What BDD is all about

· June 14, 2012

I got an email from a colleague a couple of weeks back. We were members of the same team for awhile this last autumn. He (and the rest of the team) are great programmers - way better than me. I had some difficulties to keep in step with them, but to some extent that had to do with F# being the language of choice. A first for me!

We had a lot of discussions about TDD and if it’s feasible or pay off. This project made me realize that TDD done backwards (writing unit tests after the production code) is not only NOT TDD but also doesn’t pay off. But as I am dunked deeply in the BDD pool I suggested that we’ve take a look at that and get started that way. I never got through there…

So I was very happy when he wrote me an email with a link to an article that talk about doing BDD with SpecFlow and White. The question was simply; Is this how BDD is done?

This was a temptation that I couldn’t resist… I thought I’ll drop the answer in here too.

“Dear anonymous colleague,

Firstly that article talks a lot about tools (SpecFlow, NUnit and White in this case) and they are all great tools and I think he sketchs out a good process as well. But here’s the thing - BDD is not about tools!

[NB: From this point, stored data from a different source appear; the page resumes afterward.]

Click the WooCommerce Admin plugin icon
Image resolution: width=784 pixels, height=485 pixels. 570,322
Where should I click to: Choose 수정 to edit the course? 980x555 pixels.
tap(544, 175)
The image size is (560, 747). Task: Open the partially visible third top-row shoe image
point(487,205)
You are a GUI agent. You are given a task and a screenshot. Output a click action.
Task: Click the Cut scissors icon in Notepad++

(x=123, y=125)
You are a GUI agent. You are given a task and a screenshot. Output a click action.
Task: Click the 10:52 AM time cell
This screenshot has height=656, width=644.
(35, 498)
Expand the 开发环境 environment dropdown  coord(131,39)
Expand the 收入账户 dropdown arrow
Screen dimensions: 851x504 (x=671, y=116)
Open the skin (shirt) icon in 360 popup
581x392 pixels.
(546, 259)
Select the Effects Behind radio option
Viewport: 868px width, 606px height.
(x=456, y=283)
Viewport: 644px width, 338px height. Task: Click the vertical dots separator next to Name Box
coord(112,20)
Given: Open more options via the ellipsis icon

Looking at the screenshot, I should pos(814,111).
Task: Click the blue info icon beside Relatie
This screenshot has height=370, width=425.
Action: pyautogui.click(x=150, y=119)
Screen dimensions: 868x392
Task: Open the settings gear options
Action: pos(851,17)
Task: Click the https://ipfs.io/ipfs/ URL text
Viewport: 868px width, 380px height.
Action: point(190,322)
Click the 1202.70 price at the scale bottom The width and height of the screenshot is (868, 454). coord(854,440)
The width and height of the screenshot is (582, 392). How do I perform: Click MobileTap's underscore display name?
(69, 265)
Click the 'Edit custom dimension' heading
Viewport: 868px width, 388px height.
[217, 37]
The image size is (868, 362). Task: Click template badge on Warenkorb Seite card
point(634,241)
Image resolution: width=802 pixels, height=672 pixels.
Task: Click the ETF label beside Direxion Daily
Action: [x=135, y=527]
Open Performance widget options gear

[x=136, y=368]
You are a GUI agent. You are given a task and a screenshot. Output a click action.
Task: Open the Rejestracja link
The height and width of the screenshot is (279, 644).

I’ll say that last part again; BDD is a communication tool and is not about the tools.

Oh the obsession of tools in our business! So many wrong turns we take because of that. We so quickly want to jump to How to do stuff without knowing much about What to do and not caring at all about Why we are doing it in the first place.

There is really no reason to use Gherkin and tools like SpecFlow if the only one that cares is developers. If it’s only developers that is going to write, read and understand the scenarios you are probably better off using NUnit straight up. Talk to devs in dev speak - code! Gherkin and SpecFlow is used to discuss, experiment and clear out misunderstandings and things that are unclear earlier in the process than you traditionally do. You talk in concrete terms about the systems functionality before you’ve written any code.

That said the tools have it’s place - a win is that you can use the scenario (to talk Gherkin syntax) and execute it against the system. That gives you both a clear specification, a test of the functionality and a definition of done for development. You only have to fulfill the scenario - code to that works. That is enough. For now.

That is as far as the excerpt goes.